▶ [Input rows]
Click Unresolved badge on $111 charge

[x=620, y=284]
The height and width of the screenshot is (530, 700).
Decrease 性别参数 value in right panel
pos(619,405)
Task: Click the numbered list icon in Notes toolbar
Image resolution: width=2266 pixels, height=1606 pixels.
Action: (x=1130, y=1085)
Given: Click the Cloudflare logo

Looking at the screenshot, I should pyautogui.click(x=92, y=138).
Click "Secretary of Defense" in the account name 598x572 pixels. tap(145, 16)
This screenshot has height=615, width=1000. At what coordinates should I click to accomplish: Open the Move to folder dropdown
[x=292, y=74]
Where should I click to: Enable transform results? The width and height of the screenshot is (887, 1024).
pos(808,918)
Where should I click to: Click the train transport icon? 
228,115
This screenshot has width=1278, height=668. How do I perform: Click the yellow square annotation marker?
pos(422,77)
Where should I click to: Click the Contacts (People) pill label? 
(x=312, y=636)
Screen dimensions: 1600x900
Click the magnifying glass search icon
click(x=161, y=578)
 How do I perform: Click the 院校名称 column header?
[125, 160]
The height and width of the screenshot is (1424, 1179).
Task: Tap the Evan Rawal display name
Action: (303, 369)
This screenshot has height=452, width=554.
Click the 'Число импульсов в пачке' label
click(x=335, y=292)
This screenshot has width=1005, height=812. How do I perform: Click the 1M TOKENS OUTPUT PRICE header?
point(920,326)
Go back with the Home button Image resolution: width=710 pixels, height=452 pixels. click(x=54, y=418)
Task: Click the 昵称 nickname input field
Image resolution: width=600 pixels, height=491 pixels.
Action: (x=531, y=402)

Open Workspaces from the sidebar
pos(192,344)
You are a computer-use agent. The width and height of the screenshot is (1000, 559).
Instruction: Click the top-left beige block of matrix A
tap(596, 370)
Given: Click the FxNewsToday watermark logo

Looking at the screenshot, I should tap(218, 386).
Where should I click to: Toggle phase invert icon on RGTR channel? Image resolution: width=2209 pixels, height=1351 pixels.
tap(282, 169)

▶ [Your instructions] Can you put every row above into a numbered list, with the blank lines left out?

▶ [The completed task]
1. Click Unresolved badge on $111 charge
2. [x=620, y=284]
3. The height and width of the screenshot is (530, 700).
4. Decrease 性别参数 value in right panel
5. pos(619,405)
6. Task: Click the numbered list icon in Notes toolbar
7. Image resolution: width=2266 pixels, height=1606 pixels.
8. Action: (x=1130, y=1085)
9. Given: Click the Cloudflare logo
10. Looking at the screenshot, I should pyautogui.click(x=92, y=138).
11. Click "Secretary of Defense" in the account name 598x572 pixels. tap(145, 16)
12. This screenshot has height=615, width=1000. At what coordinates should I click to accomplish: Open the Move to folder dropdown
13. [x=292, y=74]
14. Where should I click to: Enable transform results? The width and height of the screenshot is (887, 1024).
15. pos(808,918)
16. Where should I click to: Click the train transport icon? 
17. 228,115
18. This screenshot has width=1278, height=668. How do I perform: Click the yellow square annotation marker?
19. pos(422,77)
20. Where should I click to: Click the Contacts (People) pill label? 
21. (x=312, y=636)
22. Screen dimensions: 1600x900
23. Click the magnifying glass search icon
24. click(x=161, y=578)
25.  How do I perform: Click the 院校名称 column header?
26. [125, 160]
27. The height and width of the screenshot is (1424, 1179).
28. Task: Tap the Evan Rawal display name
29. Action: (303, 369)
30. This screenshot has height=452, width=554.
31. Click the 'Число импульсов в пачке' label
32. click(x=335, y=292)
33. This screenshot has width=1005, height=812. How do I perform: Click the 1M TOKENS OUTPUT PRICE header?
34. point(920,326)
35. Go back with the Home button Image resolution: width=710 pixels, height=452 pixels. click(x=54, y=418)
36. Task: Click the 昵称 nickname input field
37. Image resolution: width=600 pixels, height=491 pixels.
38. Action: (x=531, y=402)
39. Open Workspaces from the sidebar
40. pos(192,344)
41. You are a computer-use agent. The width and height of the screenshot is (1000, 559).
42. Instruction: Click the top-left beige block of matrix A
43. tap(596, 370)
44. Given: Click the FxNewsToday watermark logo
45. Looking at the screenshot, I should tap(218, 386).
46. Where should I click to: Toggle phase invert icon on RGTR channel? Image resolution: width=2209 pixels, height=1351 pixels.
47. tap(282, 169)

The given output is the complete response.